▼
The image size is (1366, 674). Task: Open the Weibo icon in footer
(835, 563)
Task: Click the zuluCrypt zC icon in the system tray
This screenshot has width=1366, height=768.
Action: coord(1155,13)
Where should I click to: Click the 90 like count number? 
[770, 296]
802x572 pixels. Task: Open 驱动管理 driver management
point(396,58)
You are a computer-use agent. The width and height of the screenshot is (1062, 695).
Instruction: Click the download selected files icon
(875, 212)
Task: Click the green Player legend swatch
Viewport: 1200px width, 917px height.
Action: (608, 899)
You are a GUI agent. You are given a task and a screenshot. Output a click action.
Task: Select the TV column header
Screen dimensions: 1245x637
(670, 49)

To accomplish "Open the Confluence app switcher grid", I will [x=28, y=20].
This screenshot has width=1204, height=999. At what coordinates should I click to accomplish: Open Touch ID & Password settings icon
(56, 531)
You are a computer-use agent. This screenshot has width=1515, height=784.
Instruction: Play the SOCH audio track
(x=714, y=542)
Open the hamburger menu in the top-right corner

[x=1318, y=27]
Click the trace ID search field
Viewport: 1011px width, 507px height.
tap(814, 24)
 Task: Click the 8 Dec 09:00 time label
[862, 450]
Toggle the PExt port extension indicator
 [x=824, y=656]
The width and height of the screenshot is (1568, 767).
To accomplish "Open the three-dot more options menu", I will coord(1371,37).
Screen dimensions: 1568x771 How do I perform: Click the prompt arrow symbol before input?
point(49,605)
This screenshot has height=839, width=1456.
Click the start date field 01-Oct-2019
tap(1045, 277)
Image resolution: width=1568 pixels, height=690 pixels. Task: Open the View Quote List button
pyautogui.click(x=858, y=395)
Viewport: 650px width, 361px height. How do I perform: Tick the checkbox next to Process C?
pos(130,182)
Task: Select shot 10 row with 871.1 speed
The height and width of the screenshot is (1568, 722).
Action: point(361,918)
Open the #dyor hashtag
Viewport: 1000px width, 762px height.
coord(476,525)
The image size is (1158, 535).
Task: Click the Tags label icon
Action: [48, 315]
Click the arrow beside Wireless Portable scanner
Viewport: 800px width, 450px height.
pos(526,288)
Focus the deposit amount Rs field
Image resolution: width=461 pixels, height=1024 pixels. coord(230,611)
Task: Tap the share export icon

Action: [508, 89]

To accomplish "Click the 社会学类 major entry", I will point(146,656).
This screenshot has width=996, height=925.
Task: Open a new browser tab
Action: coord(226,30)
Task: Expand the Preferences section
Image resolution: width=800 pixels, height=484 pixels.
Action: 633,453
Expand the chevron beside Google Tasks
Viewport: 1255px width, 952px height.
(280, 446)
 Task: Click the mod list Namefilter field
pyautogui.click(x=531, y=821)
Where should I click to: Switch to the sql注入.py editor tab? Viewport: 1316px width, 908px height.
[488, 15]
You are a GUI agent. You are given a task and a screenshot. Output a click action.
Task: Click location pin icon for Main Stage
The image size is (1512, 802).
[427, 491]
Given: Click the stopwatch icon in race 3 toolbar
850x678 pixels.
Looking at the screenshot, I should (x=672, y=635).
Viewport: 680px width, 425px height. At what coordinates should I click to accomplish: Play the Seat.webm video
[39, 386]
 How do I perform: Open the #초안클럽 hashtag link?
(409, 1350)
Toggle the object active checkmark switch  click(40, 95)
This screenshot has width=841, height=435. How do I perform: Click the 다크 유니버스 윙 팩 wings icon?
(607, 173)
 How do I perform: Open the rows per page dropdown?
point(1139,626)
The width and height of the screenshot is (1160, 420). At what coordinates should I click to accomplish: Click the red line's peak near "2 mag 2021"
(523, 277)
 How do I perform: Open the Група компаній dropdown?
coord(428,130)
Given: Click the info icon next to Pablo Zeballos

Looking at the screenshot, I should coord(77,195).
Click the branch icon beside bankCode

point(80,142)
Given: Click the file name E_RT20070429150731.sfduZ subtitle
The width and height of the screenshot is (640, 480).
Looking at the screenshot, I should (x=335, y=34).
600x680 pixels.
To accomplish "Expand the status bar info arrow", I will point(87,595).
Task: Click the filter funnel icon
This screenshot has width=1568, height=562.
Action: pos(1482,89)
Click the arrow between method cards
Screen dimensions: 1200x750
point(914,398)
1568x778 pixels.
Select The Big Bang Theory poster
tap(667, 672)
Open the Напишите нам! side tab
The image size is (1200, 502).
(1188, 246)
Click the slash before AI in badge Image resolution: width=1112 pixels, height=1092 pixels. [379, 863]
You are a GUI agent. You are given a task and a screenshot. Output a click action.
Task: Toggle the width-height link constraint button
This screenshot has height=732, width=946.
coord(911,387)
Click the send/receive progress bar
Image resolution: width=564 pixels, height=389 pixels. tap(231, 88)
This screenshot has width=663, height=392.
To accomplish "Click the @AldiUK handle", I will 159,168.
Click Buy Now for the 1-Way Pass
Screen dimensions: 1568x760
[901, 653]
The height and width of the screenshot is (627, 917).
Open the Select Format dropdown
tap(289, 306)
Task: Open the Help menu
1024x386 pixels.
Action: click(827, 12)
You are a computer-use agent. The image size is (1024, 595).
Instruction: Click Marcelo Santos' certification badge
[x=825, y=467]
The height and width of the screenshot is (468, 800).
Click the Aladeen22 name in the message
▲
# [Directions]
The material must be written out again in full and without changes.

# [Exercise answer]
The image size is (1366, 674). Task: Open the Weibo icon in footer
(835, 563)
Task: Click the zuluCrypt zC icon in the system tray
This screenshot has width=1366, height=768.
Action: coord(1155,13)
Where should I click to: Click the 90 like count number? 
[770, 296]
802x572 pixels. Task: Open 驱动管理 driver management
point(396,58)
You are a computer-use agent. The width and height of the screenshot is (1062, 695).
Instruction: Click the download selected files icon
(875, 212)
Task: Click the green Player legend swatch
Viewport: 1200px width, 917px height.
Action: (608, 899)
You are a GUI agent. You are given a task and a screenshot. Output a click action.
Task: Select the TV column header
Screen dimensions: 1245x637
(670, 49)

To accomplish "Open the Confluence app switcher grid", I will [x=28, y=20].
This screenshot has width=1204, height=999. At what coordinates should I click to accomplish: Open Touch ID & Password settings icon
(56, 531)
You are a computer-use agent. This screenshot has width=1515, height=784.
Instruction: Play the SOCH audio track
(x=714, y=542)
Open the hamburger menu in the top-right corner

[x=1318, y=27]
Click the trace ID search field
Viewport: 1011px width, 507px height.
tap(814, 24)
 Task: Click the 8 Dec 09:00 time label
[862, 450]
Toggle the PExt port extension indicator
 [x=824, y=656]
The width and height of the screenshot is (1568, 767).
To accomplish "Open the three-dot more options menu", I will coord(1371,37).
Screen dimensions: 1568x771 How do I perform: Click the prompt arrow symbol before input?
point(49,605)
This screenshot has height=839, width=1456.
Click the start date field 01-Oct-2019
tap(1045, 277)
Image resolution: width=1568 pixels, height=690 pixels. Task: Open the View Quote List button
pyautogui.click(x=858, y=395)
Viewport: 650px width, 361px height. How do I perform: Tick the checkbox next to Process C?
pos(130,182)
Task: Select shot 10 row with 871.1 speed
The height and width of the screenshot is (1568, 722).
Action: point(361,918)
Open the #dyor hashtag
Viewport: 1000px width, 762px height.
coord(476,525)
The image size is (1158, 535).
Task: Click the Tags label icon
Action: [48, 315]
Click the arrow beside Wireless Portable scanner
Viewport: 800px width, 450px height.
pos(526,288)
Focus the deposit amount Rs field
Image resolution: width=461 pixels, height=1024 pixels. coord(230,611)
Task: Tap the share export icon

Action: [508, 89]

To accomplish "Click the 社会学类 major entry", I will point(146,656).
This screenshot has width=996, height=925.
Task: Open a new browser tab
Action: coord(226,30)
Task: Expand the Preferences section
Image resolution: width=800 pixels, height=484 pixels.
Action: 633,453
Expand the chevron beside Google Tasks
Viewport: 1255px width, 952px height.
(280, 446)
 Task: Click the mod list Namefilter field
pyautogui.click(x=531, y=821)
Where should I click to: Switch to the sql注入.py editor tab? Viewport: 1316px width, 908px height.
[488, 15]
You are a GUI agent. You are given a task and a screenshot. Output a click action.
Task: Click location pin icon for Main Stage
The image size is (1512, 802).
[427, 491]
Given: Click the stopwatch icon in race 3 toolbar
850x678 pixels.
Looking at the screenshot, I should (x=672, y=635).
Viewport: 680px width, 425px height. At what coordinates should I click to accomplish: Play the Seat.webm video
[39, 386]
 How do I perform: Open the #초안클럽 hashtag link?
(409, 1350)
Toggle the object active checkmark switch  click(40, 95)
This screenshot has width=841, height=435. How do I perform: Click the 다크 유니버스 윙 팩 wings icon?
(607, 173)
 How do I perform: Open the rows per page dropdown?
point(1139,626)
The width and height of the screenshot is (1160, 420). At what coordinates should I click to accomplish: Click the red line's peak near "2 mag 2021"
(523, 277)
 How do I perform: Open the Група компаній dropdown?
coord(428,130)
Given: Click the info icon next to Pablo Zeballos

Looking at the screenshot, I should coord(77,195).
Click the branch icon beside bankCode

point(80,142)
Given: Click the file name E_RT20070429150731.sfduZ subtitle
The width and height of the screenshot is (640, 480).
Looking at the screenshot, I should (x=335, y=34).
600x680 pixels.
To accomplish "Expand the status bar info arrow", I will point(87,595).
Task: Click the filter funnel icon
This screenshot has width=1568, height=562.
Action: pos(1482,89)
Click the arrow between method cards
Screen dimensions: 1200x750
point(914,398)
1568x778 pixels.
Select The Big Bang Theory poster
tap(667, 672)
Open the Напишите нам! side tab
The image size is (1200, 502).
(1188, 246)
Click the slash before AI in badge Image resolution: width=1112 pixels, height=1092 pixels. [379, 863]
You are a GUI agent. You are given a task and a screenshot. Output a click action.
Task: Toggle the width-height link constraint button
This screenshot has height=732, width=946.
coord(911,387)
Click the send/receive progress bar
Image resolution: width=564 pixels, height=389 pixels. tap(231, 88)
This screenshot has width=663, height=392.
To accomplish "Click the @AldiUK handle", I will 159,168.
Click Buy Now for the 1-Way Pass
Screen dimensions: 1568x760
[901, 653]
The height and width of the screenshot is (627, 917).
Open the Select Format dropdown
tap(289, 306)
Task: Open the Help menu
1024x386 pixels.
Action: click(827, 12)
You are a computer-use agent. The image size is (1024, 595).
Instruction: Click Marcelo Santos' certification badge
[x=825, y=467]
The height and width of the screenshot is (468, 800).
Click the Aladeen22 name in the message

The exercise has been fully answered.